### [Task goal]
Copy out, from the data below, each line in which the word "agent" occurs.

*** Entries provided ***

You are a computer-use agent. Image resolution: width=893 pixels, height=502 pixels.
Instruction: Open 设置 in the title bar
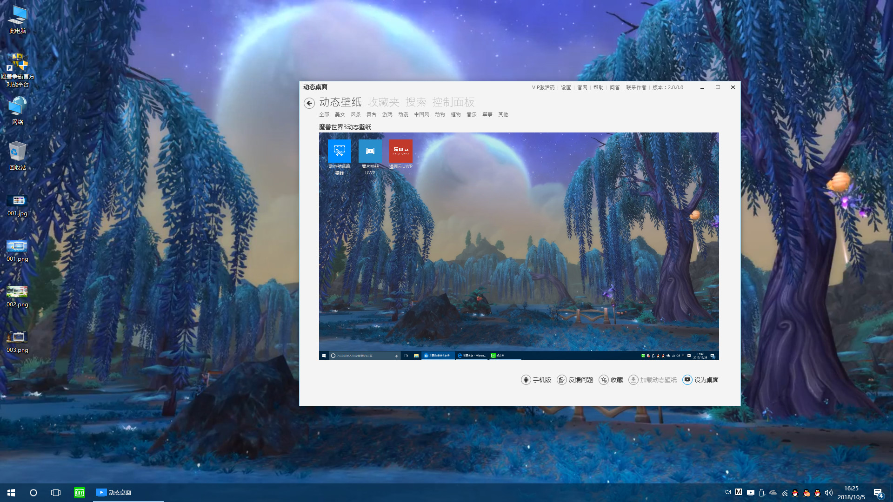point(566,87)
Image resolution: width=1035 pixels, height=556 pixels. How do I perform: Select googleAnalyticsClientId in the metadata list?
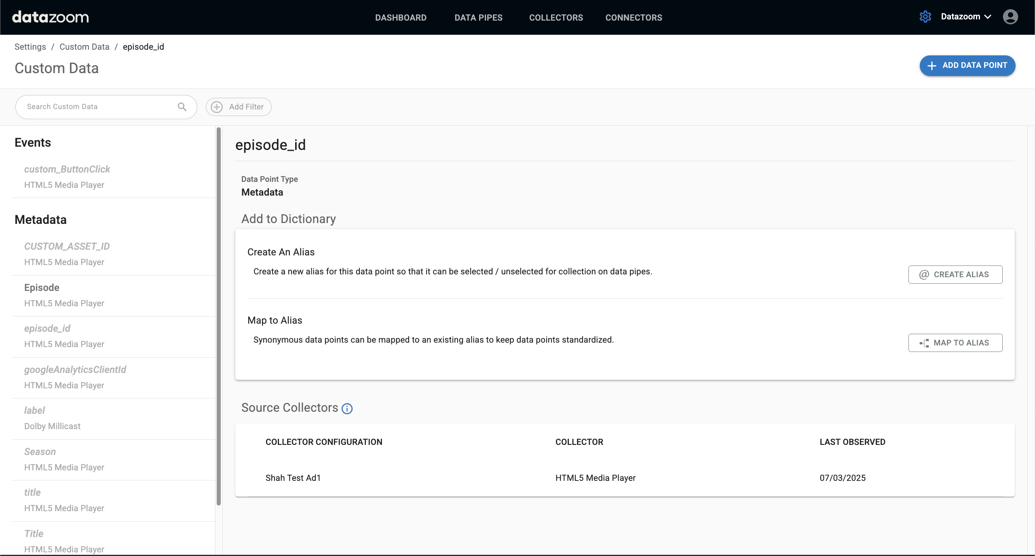point(75,370)
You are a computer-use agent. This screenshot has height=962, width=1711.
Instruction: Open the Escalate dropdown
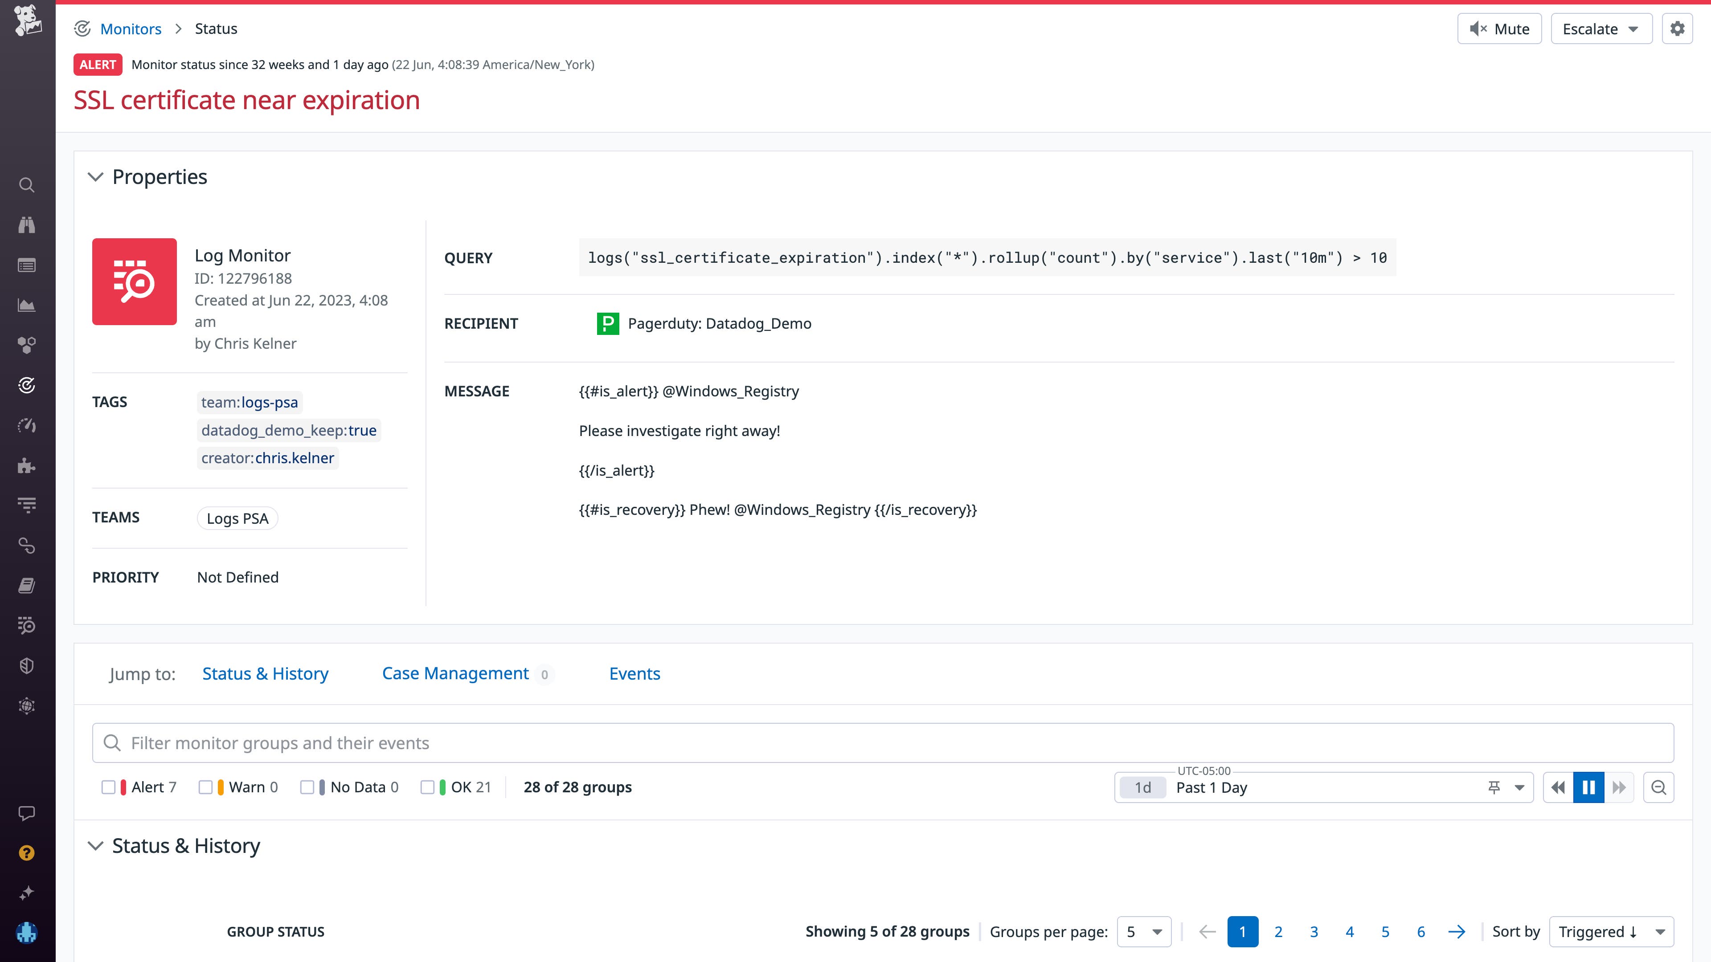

*** End of Entries provided ***

### [Answer to the problem]
You are a computer-use agent. Image resolution: width=893 pixels, height=502 pixels.
You are a computer-use agent. This screenshot has height=962, width=1711.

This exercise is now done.